Data extracted from a collection:
•••
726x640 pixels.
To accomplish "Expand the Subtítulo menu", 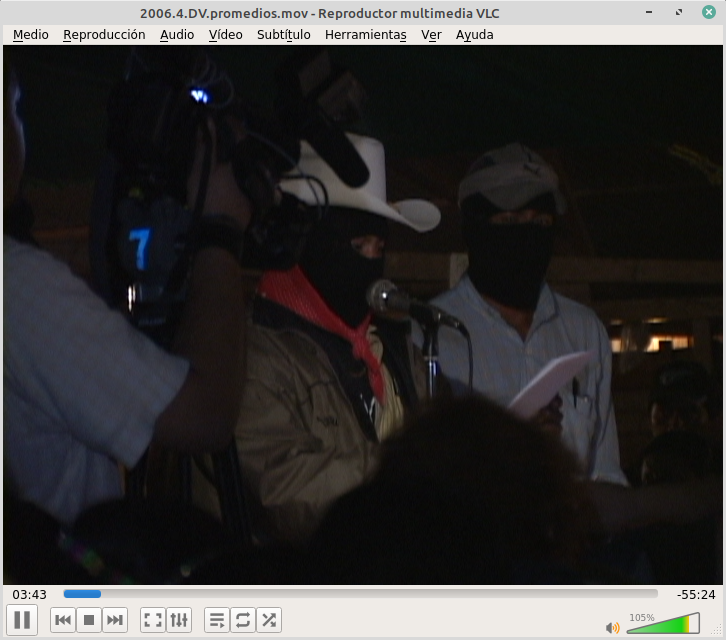I will [283, 34].
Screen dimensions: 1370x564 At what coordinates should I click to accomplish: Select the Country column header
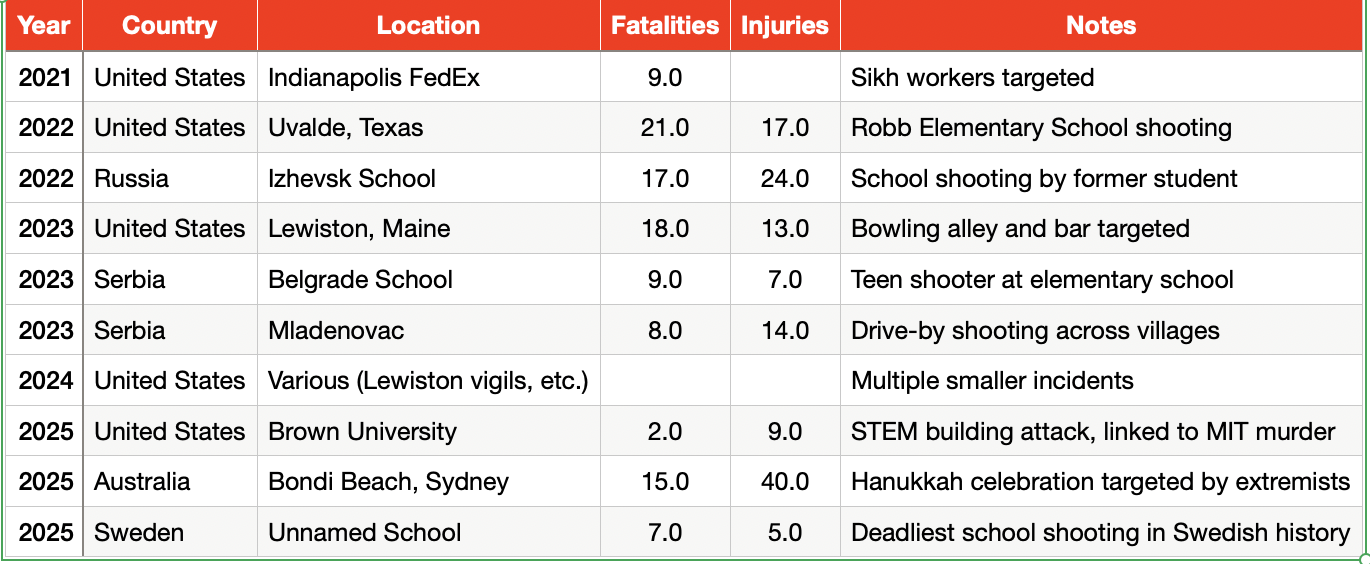[x=169, y=26]
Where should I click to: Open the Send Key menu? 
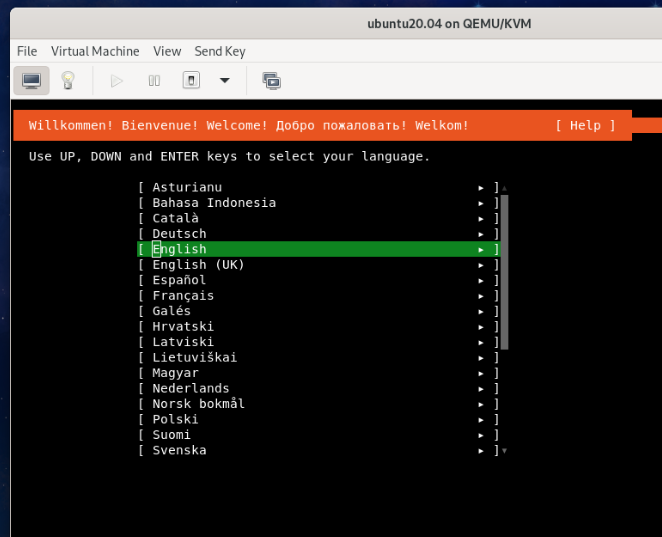click(221, 51)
•••
*What you should do*. Please copy exactly the lines from the one containing "Screen dimensions: 1370x564" through the last line of the records above, both included, and leave out any pictures.

*Solution below*.
Screen dimensions: 1370x564 At what coordinates should I click to accomplish: Select the Country column header
[x=169, y=26]
Where should I click to: Open the Send Key menu? 
click(221, 51)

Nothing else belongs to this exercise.